■ Directions:
Give again, word for word, every line in the entries below from the line with "The width and" up to and including the line with "Uncheck the NetworkPacketsOut metric checkbox", and no other line.

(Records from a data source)
Segment Open

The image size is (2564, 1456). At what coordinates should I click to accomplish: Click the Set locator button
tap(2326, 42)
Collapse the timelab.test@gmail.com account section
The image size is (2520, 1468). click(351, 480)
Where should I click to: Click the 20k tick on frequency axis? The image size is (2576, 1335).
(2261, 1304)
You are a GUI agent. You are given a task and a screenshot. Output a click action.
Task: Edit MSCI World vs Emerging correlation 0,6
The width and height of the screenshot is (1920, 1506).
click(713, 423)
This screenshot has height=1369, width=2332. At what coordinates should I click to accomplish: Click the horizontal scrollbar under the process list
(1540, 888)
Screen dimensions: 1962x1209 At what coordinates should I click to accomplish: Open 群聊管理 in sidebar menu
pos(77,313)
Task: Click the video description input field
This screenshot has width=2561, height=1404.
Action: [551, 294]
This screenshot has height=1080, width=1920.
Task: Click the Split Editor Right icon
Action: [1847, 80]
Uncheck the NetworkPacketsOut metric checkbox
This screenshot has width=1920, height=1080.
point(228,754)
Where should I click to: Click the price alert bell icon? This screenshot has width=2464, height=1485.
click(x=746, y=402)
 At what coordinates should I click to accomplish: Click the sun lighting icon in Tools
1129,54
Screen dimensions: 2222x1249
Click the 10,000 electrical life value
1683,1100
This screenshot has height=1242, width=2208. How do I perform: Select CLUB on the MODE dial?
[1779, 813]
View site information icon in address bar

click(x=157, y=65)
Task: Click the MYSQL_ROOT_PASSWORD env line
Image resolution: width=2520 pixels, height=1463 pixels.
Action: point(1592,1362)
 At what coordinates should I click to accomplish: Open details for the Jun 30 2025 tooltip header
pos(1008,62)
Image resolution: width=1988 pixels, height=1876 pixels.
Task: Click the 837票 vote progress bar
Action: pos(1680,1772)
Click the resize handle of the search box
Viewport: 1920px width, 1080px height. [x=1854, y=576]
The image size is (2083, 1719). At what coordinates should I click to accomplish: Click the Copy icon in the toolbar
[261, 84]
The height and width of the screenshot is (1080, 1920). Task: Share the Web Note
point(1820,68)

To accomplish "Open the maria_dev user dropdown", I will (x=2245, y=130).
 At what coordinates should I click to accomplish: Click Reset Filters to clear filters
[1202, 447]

Segment Closed

■ Response:
The width and height of the screenshot is (1920, 1506).
click(713, 423)
This screenshot has height=1369, width=2332. At what coordinates should I click to accomplish: Click the horizontal scrollbar under the process list
(1540, 888)
Screen dimensions: 1962x1209 At what coordinates should I click to accomplish: Open 群聊管理 in sidebar menu
pos(77,313)
Task: Click the video description input field
This screenshot has width=2561, height=1404.
Action: [551, 294]
This screenshot has height=1080, width=1920.
Task: Click the Split Editor Right icon
Action: [1847, 80]
Uncheck the NetworkPacketsOut metric checkbox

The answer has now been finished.